Well, it might keep people from taking you seriously.
If only. But I’ve been busier than the proverbial one-armed paperhanger—
The one with the hives?
That’s the very chap. I’ve been busier than your average bee, speaking of hives. I’m wrapping up the semester here at Newberry, packing for a return trip to New York, and up to my pupik in writing projects. So if I can combine my monthly greeting with my long overdue newsletter, why not?
And could you cool it with the interruptions, at least for a little while? I’ve got a batch of things to tell you, and I’m all too easily sidetracked.
1. This teaching gig. As many of you know, I’ve been serving for a semester as Writer-in-Residence at South Carolina’s Newberry College, conducting a Fiction Writing Workshop and a Lit course in The Pleasures of Crime Fiction. I don’t even have a bachelor’s degree, and I was sure I was in way over my head without a clue what I was doing, and that may well have been the case.
Nevertheless, I persisted.
The crime fiction course didn’t work terribly well, although students discovered some new writers and enjoyed much of what they read. Reading for enjoyment is a neat trick for college students, who are already saddled with no end of things they have to read whether they like it or not. There are also inescapable differences in average attention span in our internet age. (And it’s not only true for the young. Years ago, I could sit down with a thick novel and be entirely absorbed by it for hours on end. Nowadays, even with something I’m really enjoying, I can’t seem to go ten minutes without picking up my phone.)

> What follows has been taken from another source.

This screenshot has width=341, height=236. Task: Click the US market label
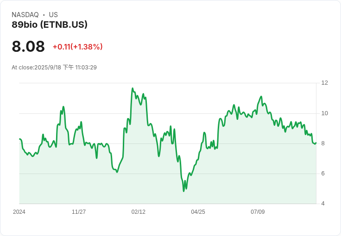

More to the point, I found out I’m not comfortable sitting in front of a class and imparting information to them. I think a good informative lecture is a wonderful thing, and I can enjoy it from the audience, but I don’t want to be the guy at the podium. So, while my students liked the class well enough, or were diplomatic enough to say they did, it’s not something I’d care to repeat.
The fiction workshop, on the other hand, was a triumph—perhaps because I did almost nothing. We met twice a week, and began each session with 15+ minutes of free writing—by hand, with pen and notebook. (I supply a one-sentence prompt to get them started. A favorite was Since nobody’s going to read this crap anyway, I’m just going to run on about everything I can’t stand about my life.) I set a kitchen timer, and when it rings we share some about how it went, but nobody reads aloud, and I never see what they’ve written.
Then I may have them do an interactive process from Write For Your Life, or talk about their ongoing projects. And then they’ll boot up their laptops, and for a half hour or so they’ll peck away at the keys, working on whatever that project may be.
And then you read and critique their work?
Rarely. Only if they ask. See, what difference could it possibly make if I like or don’t like their work? And what could be more liberating than knowing they can write whatever they want without having to risk anybody’s disapproval?
At first it felt odd, just sitting there and watching them work. Wasn’t it an abdication of professorial responsibility? And maybe it was, but here’s the thing—they really pounded away at those keys, really got words down. The dirty little secret about most writing courses is that most students don’t get much written. My students were writing like crazy.
One young man began and completed a full-length play, and one woman came to class with the start of a novel and is now nearing the end of her first draft. Another fellow, with a work ethic that would impress Stephen King, has been toiling away at what he sees as the first volume in an eight-part series.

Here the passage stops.